*Aim*.
Output the rows below verbatim, from the line containing "Click the 当事人" through the line containing "click(x=134, y=92)", inclusive of both.

* Start Data shown *

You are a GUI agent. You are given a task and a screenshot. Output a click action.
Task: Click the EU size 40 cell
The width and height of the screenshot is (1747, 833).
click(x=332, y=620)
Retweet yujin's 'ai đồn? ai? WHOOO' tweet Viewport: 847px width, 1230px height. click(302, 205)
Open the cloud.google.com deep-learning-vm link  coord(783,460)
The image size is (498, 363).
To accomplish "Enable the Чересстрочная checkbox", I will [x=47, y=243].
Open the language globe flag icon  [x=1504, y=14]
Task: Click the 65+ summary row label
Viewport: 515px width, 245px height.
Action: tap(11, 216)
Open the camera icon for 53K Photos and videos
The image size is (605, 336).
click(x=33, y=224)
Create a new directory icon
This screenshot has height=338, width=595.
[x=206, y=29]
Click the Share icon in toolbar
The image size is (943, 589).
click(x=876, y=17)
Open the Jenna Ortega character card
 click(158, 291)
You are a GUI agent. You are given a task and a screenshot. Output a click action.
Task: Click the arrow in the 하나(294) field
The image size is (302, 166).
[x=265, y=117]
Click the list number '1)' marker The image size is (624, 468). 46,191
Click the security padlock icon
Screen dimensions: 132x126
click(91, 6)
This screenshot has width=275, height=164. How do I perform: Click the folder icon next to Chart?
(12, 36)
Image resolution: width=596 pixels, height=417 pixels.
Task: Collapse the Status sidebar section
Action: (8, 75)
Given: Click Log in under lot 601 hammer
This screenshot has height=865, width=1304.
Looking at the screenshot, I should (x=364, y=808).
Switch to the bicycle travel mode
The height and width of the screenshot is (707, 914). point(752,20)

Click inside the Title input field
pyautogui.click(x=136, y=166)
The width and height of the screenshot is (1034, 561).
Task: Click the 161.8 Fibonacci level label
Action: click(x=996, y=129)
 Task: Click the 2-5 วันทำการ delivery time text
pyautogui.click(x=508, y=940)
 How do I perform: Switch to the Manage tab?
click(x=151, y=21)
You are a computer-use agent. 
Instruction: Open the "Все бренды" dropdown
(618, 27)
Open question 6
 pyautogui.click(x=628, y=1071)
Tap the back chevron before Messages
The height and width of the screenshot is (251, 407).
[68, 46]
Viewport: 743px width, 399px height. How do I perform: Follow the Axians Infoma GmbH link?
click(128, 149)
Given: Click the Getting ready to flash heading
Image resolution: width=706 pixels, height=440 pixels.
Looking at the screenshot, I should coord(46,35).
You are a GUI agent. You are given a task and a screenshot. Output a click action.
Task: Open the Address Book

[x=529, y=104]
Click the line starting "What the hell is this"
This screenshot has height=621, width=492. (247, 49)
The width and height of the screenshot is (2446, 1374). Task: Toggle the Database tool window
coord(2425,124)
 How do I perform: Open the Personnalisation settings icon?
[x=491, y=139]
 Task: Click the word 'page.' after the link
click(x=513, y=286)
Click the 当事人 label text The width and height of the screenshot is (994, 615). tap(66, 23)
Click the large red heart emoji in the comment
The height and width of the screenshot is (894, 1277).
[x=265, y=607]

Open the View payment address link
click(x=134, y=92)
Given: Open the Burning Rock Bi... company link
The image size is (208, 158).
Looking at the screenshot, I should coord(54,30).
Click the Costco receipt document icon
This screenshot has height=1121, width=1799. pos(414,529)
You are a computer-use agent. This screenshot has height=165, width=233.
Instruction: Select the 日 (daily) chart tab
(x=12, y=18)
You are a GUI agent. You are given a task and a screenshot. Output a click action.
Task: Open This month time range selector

* End Data shown *

*Completed task*.
Click the 当事人 label text The width and height of the screenshot is (994, 615). tap(66, 23)
Click the large red heart emoji in the comment
The height and width of the screenshot is (894, 1277).
[x=265, y=607]

Open the View payment address link
click(x=134, y=92)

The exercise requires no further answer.